More than any other single individual, Sydney W. Head created the modern academic field of electronic media teaching and research. Although many others wrote earlier textbooks or undertook important research, Head's (1956) Broadcasting in America provided a broader and lasting scholarly basis for the analysis of radio and television's development and impact. It appeared in the midst of his 1955 to 1957 term as the first president of the new Association for Professional Broadcasting Education (APBE), predecessor of today's Broadcast Education Association (BEA). His landmark book, which went through nine editions over 4 decades, was later joined by Head's other pathbreaking books in broadcast programming and international broadcasting.

An Active Life

Sydney Warren Head, the elder of two sons of Albert and Catherine Riley Head, was born in London on October 9, 1913. The family emigrated to the United States in 1920, and Head grew up and attended schools in Springville (outside of Sacramento) and then Palo Alto, California, where he graduated from high school. For 2 years he attended what is now San Jose State University. For a time during the depression of the 1930s, Head worked (first on a road crew and then as a fire lookout) in the Civilian Conservation Corps, a New Deal agency providing outdoor employment for young men.

A family friend financed his further education, and Head took both his undergraduate (1936) and master's (1937) degrees in theater at Stanford University. He began his long fascination with acting with the newly founded Palo Alto Community Theatre in 1933 and became lifelong friends with the director and his musician and choreographer wife. His M.A. thesis offered a textual history of Shakespeare's Henry IV (comparing the Quarto of 1600 with the Folio of 1623). After serving as technical director of the University of Colorado's theater in 1937-1938, Head took up duties teaching English, speech, and drama at the University of Miami in 1938, where he soon developed the school's first courses in radio broadcasting. Deciding to pursue an academic career, he began working toward a Ph.D. in theater and broadcasting at the University of Iowa in 1941-1942, but further study was interrupted by the coming of war.
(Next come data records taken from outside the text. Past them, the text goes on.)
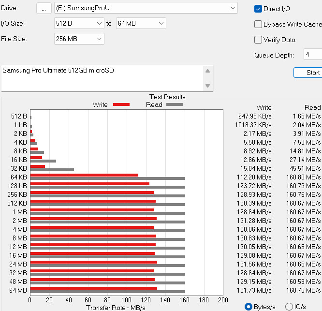Viewport: 322px width, 311px height.
Task: Uncheck the Direct I/O checkbox
Action: (x=258, y=9)
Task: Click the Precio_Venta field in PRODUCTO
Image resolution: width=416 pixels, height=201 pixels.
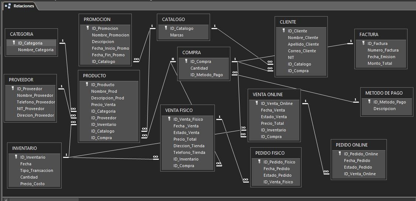Action: tap(103, 105)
Beginning in the fall of 1942, Head was trained as an Army enlisted signals intelligence specialist, based in Washington, DC. As he already understood German, he studied Serbo-Croatian and Japanese, eventually doing top-secret traffic analysis of enemy radio communications. In April 1945 he shipped out from Seattle to Honolulu on a ghastly troopship voyage (his vivid description of this trip survives). Later that year Head returned to his theatrical experience, serving as a director and actor with the Maurice Evans "soldier show" unit into early 1946, when he left the Army as a staff sergeant.
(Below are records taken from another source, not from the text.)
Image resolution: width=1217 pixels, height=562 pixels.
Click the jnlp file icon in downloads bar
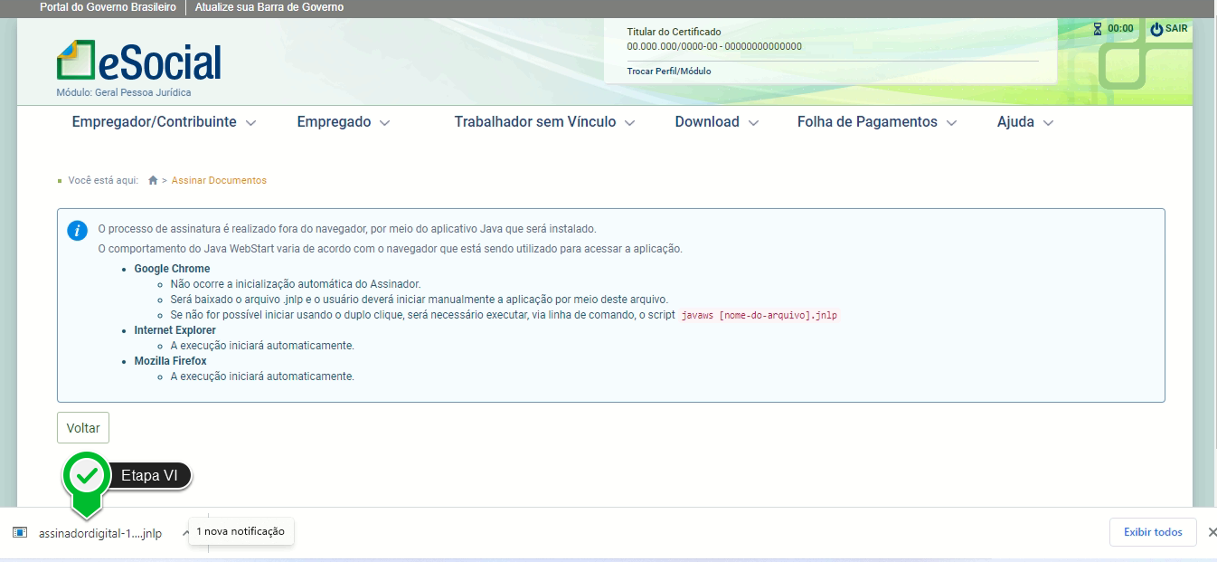(20, 533)
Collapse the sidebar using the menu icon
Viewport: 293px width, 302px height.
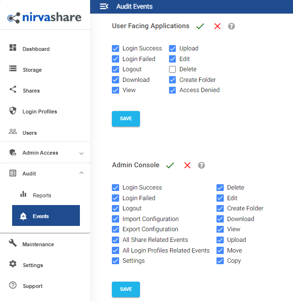(x=104, y=6)
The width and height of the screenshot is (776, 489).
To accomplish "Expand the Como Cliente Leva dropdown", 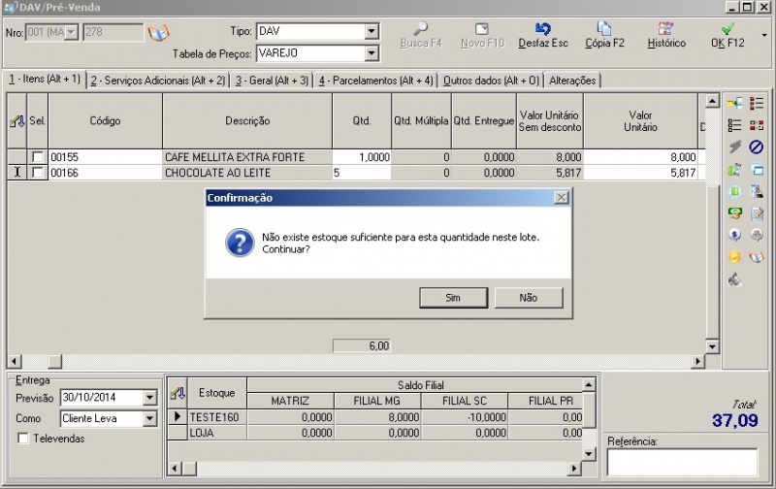I will [x=149, y=419].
Head returned to the University of Miami to found one of the country's first freestanding departments of broadcasting in 1946, serving as well as director of broadcasting and film services for the university. He managed to find time to continue with some acting on the side. His teaching duties helped to focus his doctoral work and in 1952 he was granted his Ph.D. in mass communications at New York University, with a dissertation (under the supervision of Professor Charles A. Siepmann) on "Television and Social Norms: An Analysis of the Social Content of a Sample of Television Dramas." An article drawn from it--his first broadcasting-related publication--appeared in The Quarterly of Film, Radio, and Television (Head, 1954).

Head continued his administrative and teaching duties at the University of Miami until 1960 when he was named to head a National Association of Educational Broadcasters (NAEB) three-man team studying the role and potential of educational radio services in the Sudan from 1961 to 1963, funded by the U.S. Agency for International Development. Under a series of different grants and agencies (including a Fulbright award), Head remained in Africa for the rest of the decade, spending most of his time in Ethiopia, with some periods in Somalia, the Sudan, and Ghana. In 1976 he revisited Ghana on a Fulbright senior lectureship. Several journal articles resulted from these projects, as did some commercial consulting activity in Ethiopia (and some health problems, including malaria).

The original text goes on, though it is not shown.